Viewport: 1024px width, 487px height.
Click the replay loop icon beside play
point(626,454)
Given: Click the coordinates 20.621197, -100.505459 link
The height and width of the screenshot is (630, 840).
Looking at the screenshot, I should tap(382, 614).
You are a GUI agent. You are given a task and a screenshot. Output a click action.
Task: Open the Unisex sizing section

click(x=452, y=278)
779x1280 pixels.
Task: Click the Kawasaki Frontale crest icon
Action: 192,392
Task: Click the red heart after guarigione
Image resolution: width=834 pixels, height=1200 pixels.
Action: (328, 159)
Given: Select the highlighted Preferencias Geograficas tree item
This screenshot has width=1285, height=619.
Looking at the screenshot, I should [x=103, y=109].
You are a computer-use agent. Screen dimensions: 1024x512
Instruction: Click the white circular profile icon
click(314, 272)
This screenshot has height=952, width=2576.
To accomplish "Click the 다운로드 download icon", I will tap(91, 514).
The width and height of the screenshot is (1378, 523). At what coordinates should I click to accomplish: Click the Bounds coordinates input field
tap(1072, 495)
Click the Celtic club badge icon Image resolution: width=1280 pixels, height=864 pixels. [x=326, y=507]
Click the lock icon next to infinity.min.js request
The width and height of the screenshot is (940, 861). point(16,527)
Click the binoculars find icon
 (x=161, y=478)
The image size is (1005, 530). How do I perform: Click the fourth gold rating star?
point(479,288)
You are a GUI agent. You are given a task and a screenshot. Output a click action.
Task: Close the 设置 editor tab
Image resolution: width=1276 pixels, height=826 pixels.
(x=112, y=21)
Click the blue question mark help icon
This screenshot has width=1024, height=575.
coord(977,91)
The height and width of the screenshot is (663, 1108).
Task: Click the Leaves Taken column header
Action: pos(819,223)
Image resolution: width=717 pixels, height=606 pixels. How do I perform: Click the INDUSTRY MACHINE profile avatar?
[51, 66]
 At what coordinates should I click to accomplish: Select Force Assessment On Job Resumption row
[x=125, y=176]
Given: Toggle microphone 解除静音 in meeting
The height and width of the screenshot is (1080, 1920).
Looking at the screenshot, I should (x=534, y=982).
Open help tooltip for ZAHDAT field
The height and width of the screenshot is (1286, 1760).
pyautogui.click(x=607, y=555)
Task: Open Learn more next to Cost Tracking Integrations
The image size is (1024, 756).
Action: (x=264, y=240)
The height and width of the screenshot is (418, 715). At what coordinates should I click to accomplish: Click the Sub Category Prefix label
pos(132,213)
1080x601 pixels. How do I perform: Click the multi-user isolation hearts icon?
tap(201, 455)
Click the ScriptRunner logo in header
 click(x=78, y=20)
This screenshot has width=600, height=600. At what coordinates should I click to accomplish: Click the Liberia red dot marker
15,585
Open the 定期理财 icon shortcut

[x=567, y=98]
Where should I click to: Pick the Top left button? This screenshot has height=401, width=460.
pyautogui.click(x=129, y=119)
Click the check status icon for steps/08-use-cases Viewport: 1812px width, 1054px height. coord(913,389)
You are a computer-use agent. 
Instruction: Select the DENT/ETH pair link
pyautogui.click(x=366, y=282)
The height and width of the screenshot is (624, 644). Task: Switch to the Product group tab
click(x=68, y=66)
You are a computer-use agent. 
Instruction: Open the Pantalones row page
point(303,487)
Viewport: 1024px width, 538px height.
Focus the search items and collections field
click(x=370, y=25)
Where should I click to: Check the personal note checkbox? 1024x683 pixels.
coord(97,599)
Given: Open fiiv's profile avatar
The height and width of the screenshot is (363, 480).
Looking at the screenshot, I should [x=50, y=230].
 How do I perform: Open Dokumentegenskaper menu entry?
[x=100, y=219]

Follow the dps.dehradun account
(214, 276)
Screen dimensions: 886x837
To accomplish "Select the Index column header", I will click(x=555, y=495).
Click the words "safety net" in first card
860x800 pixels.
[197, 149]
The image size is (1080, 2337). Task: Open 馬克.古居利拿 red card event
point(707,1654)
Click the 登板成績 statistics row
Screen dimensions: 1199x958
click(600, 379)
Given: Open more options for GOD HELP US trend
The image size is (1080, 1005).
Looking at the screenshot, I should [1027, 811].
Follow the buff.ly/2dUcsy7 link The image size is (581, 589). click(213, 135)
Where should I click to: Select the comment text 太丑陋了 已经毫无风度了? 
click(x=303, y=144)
-.-.-
The task
Write down exactly every line of the material above up to and including the line containing "Given: Toggle microphone 解除静音 in meeting".

Reply
Viewport: 1024px width, 487px height.
Click the replay loop icon beside play
point(626,454)
Given: Click the coordinates 20.621197, -100.505459 link
The height and width of the screenshot is (630, 840).
Looking at the screenshot, I should tap(382, 614).
You are a GUI agent. You are given a task and a screenshot. Output a click action.
Task: Open the Unisex sizing section

click(x=452, y=278)
779x1280 pixels.
Task: Click the Kawasaki Frontale crest icon
Action: 192,392
Task: Click the red heart after guarigione
Image resolution: width=834 pixels, height=1200 pixels.
Action: (328, 159)
Given: Select the highlighted Preferencias Geograficas tree item
This screenshot has width=1285, height=619.
Looking at the screenshot, I should [x=103, y=109].
You are a computer-use agent. Screen dimensions: 1024x512
Instruction: Click the white circular profile icon
click(314, 272)
This screenshot has height=952, width=2576.
To accomplish "Click the 다운로드 download icon", I will tap(91, 514).
The width and height of the screenshot is (1378, 523). At what coordinates should I click to accomplish: Click the Bounds coordinates input field
tap(1072, 495)
Click the Celtic club badge icon Image resolution: width=1280 pixels, height=864 pixels. [x=326, y=507]
Click the lock icon next to infinity.min.js request
The width and height of the screenshot is (940, 861). point(16,527)
Click the binoculars find icon
 (x=161, y=478)
The image size is (1005, 530). How do I perform: Click the fourth gold rating star?
point(479,288)
You are a GUI agent. You are given a task and a screenshot. Output a click action.
Task: Close the 设置 editor tab
Image resolution: width=1276 pixels, height=826 pixels.
(x=112, y=21)
Click the blue question mark help icon
This screenshot has width=1024, height=575.
coord(977,91)
The height and width of the screenshot is (663, 1108).
Task: Click the Leaves Taken column header
Action: pos(819,223)
Image resolution: width=717 pixels, height=606 pixels. How do I perform: Click the INDUSTRY MACHINE profile avatar?
[51, 66]
 At what coordinates should I click to accomplish: Select Force Assessment On Job Resumption row
[x=125, y=176]
Given: Toggle microphone 解除静音 in meeting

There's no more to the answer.